The FTC is due May 23 to release results of its third Web "sweep" checking industry compliance with privacy principles. Advertisers, ad agencies and the American Advertising Federation have written separate letters all saying the FTC should not recommend new privacy laws.

The FTC reportedly found that 90% of sites have privacy policies, but only 20% comply with all four elements the FTC wants -- disclosure, choice, access (to information collected) and security. But that's good news, advertising groups said.

"The way we look at it, the glass is 90% full," said John Kamp, senior VP of the American Association of Advertising Agencies. "The way consumer groups look at it, our glass is 80% empty."

ALL COMMERCIAL SITES

FTC staff reportedly recommended calling for legislation that would apply to all commercial Web sites; previous laws affected only kids and financial information sites. However it's unclear if commissioners would go along with the staff proposal. But the report could kick off quick congressional action.

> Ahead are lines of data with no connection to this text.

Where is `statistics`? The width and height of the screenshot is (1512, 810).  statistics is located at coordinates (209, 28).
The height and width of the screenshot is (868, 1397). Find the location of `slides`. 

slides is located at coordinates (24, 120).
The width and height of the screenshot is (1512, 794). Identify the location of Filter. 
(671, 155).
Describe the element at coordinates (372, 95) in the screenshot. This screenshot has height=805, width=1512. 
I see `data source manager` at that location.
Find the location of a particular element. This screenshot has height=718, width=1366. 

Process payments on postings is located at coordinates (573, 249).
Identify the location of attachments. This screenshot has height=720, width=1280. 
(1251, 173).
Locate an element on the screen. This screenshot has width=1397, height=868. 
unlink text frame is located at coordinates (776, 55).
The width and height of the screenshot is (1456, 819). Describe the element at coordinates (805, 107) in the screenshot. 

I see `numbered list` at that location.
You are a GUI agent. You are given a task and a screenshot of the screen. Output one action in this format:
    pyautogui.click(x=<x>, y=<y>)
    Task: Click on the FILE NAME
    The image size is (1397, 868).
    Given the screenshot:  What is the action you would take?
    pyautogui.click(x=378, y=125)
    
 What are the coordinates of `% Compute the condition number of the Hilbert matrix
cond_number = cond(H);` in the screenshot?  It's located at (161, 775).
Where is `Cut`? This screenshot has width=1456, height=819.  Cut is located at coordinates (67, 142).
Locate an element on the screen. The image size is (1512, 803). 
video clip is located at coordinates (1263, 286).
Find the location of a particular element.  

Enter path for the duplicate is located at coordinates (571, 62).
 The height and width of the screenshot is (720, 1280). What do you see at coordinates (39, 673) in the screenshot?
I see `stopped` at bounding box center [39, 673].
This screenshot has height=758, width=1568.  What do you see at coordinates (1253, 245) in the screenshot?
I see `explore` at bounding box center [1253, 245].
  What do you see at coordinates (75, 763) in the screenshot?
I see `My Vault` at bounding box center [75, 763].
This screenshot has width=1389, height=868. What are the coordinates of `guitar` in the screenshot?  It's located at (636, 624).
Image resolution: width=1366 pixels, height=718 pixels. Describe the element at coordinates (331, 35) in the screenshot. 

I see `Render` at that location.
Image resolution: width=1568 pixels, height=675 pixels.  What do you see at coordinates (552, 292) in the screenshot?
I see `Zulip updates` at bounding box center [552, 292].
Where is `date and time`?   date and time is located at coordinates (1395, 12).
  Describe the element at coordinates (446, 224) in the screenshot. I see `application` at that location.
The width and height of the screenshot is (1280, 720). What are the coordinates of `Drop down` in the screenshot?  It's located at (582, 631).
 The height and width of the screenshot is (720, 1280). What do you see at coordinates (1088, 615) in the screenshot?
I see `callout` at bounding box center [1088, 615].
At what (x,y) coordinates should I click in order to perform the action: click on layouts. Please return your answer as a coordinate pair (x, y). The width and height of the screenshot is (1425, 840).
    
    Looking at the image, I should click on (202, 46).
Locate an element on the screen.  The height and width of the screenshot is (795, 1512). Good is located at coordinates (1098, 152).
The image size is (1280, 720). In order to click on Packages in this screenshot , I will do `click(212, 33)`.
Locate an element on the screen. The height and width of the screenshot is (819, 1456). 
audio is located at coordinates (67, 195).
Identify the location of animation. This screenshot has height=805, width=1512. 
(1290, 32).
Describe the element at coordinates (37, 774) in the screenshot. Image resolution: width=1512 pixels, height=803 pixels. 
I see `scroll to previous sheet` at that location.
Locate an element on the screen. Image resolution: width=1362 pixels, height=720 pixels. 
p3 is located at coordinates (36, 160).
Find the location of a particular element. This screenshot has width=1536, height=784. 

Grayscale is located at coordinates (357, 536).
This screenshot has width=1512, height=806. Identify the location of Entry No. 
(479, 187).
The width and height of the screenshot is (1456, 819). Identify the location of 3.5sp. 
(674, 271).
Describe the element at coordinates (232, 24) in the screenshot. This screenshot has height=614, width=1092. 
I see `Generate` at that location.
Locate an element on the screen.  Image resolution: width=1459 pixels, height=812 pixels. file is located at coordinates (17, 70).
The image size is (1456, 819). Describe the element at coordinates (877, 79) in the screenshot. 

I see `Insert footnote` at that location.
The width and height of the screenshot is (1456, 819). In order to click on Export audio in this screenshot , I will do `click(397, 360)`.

"It's a crap shoot," said Deirdre Mulligan, staff counsel for the Center for Democracy & Technology, a consumer group that is pushing for privacy legislation. "I do think that it is possible that there could be congressional action, but I also think there is a deck of cards stacked against it."

Sen. Patrick Leahy (D., Vt.), who heads a Democratic privacy task force, would like to see action this year, but with a few weeks of legislative activity left, whether it could happen "is a matter of making it a priority for leadership," said an aide.

The Senate Commerce Committee, headed by Sen. John McCain (R., Ariz.), has scheduled a May 25 hearing to discuss the report.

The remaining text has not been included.